═══ Material supplied ═══

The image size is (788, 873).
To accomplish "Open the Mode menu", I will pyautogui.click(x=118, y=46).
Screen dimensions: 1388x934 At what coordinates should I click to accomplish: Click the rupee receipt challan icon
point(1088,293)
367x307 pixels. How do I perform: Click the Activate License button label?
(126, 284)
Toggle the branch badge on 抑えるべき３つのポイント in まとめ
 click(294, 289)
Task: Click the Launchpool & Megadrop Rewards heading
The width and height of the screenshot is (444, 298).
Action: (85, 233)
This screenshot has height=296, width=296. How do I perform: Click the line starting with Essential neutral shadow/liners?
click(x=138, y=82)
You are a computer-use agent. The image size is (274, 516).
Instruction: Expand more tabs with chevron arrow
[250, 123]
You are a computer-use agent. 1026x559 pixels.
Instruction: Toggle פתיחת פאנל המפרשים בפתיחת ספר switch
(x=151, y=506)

═══

• _Task instructions_:
With the records above in view, retype each one exactly.

• _Solution to this exercise_:
The image size is (788, 873).
To accomplish "Open the Mode menu", I will pyautogui.click(x=118, y=46).
Screen dimensions: 1388x934 At what coordinates should I click to accomplish: Click the rupee receipt challan icon
point(1088,293)
367x307 pixels. How do I perform: Click the Activate License button label?
(126, 284)
Toggle the branch badge on 抑えるべき３つのポイント in まとめ
 click(294, 289)
Task: Click the Launchpool & Megadrop Rewards heading
The width and height of the screenshot is (444, 298).
Action: (85, 233)
This screenshot has height=296, width=296. How do I perform: Click the line starting with Essential neutral shadow/liners?
click(x=138, y=82)
You are a computer-use agent. The image size is (274, 516).
Instruction: Expand more tabs with chevron arrow
[250, 123]
You are a computer-use agent. 1026x559 pixels.
Instruction: Toggle פתיחת פאנל המפרשים בפתיחת ספר switch
(x=151, y=506)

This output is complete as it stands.